ORLANDO: Because it's the pollution sink for what's out there, which is a big deal when we're talking about PFAS.
MORAN: Orlando says because PFAS chemicals are in so many household and industrial products, they end up in wastewater. And in Greater Boston, that wastewater ends up at the Deer Island Treatment Plant, one of the largest in the country. The tanks of sewage sludge are so big there, you have to take an elevator to the top.
DAVID DUEST: So now we're above 124 feet.
MORAN: Plant director David Duest says the sludge is about the consistency of a frappuccino. And that hum you hear - it's the sound of a giant mixer stirring it.
So right under our feet is, like, how many gallons of...
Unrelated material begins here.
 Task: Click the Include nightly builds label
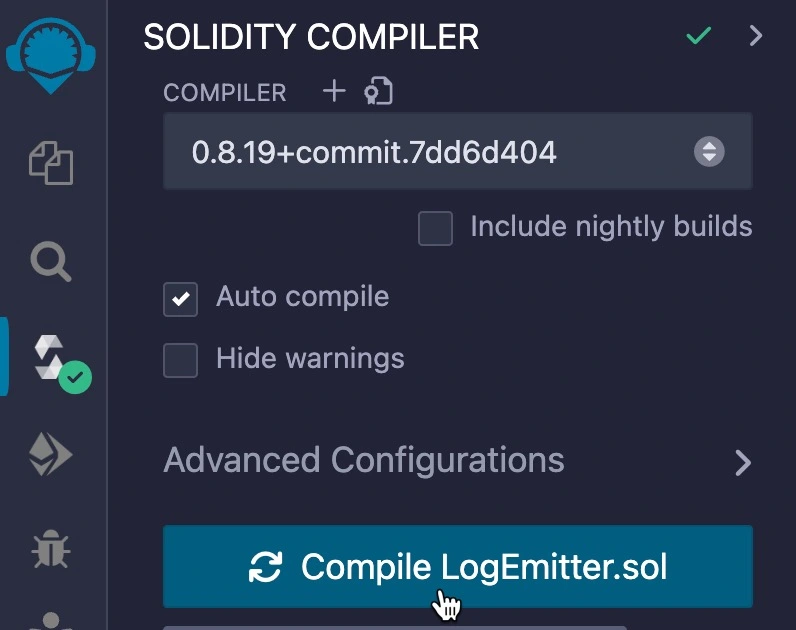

DUEST: About 3 million gallons of sludge that spends about 22 days on site before it actually gets pumped to our pellet plant for conversion to a fertilizer.
MORAN: Recycling sewage sludge into fertilizer seems like a good idea, and about half the sludge in the U.S. ends up this way. Janine Burke-Wells is the executive director of the Northeast Biosolids and Residuals Association.
JANINE BURKE-WELLS: These are organic materials. So they have carbon, which is great. We're putting carbon back into the soil. There's a lot of nutrients. And when you see what the material does for the soil, it is pretty amazing.
MORAN: The problem is all those toxic PFAS chemicals. They get concentrated in the sludge and, therefore, the fertilizer. And there's no cost-effective way to get them out. There are no federal rules that say how much PFAS in fertilizer is too much and just a few states with guidelines. Only one state - Maine - has banned the use of sludge-based fertilizers altogether. Environmental advocates, like Just Zero's Laura Orlando, argue that every state should follow Maine's lead.
ORLANDO: There is no safe concentration of PFAS. And so adding it to soil as a fertilizer - it's a disconnect from the reality of the harm of this family of chemicals. And so the logical thing to do is just not spread it all over the place.
MORAN: But the sludge has to go somewhere, and the other options are not great. Sending sludge to a landfill or burning it costs more money, wastes nutrients and gives off greenhouse gases. And all these methods leave PFAS behind. Sonya Lunder is the senior toxics policy adviser for the Sierra Club, and she says the best long-term solution is to shut off the PFAS pipeline.
SONYA LUNDER: We need to stop making and using these chemicals in unnecessary products because they pollute the planet at every stage that they pass through.
MORAN: This is a point where both waste industry advocates and environmentalists agree, and the chemical industry may be getting the message. Manufacturing giant 3M says it will stop making PFAS by the end of 2025. Public health scientists say that's great. But there's still concern that without better regulations, these chemicals could simply be replaced by new ones that are just as bad.
For NPR News, I'm Barbara Moran in Boston.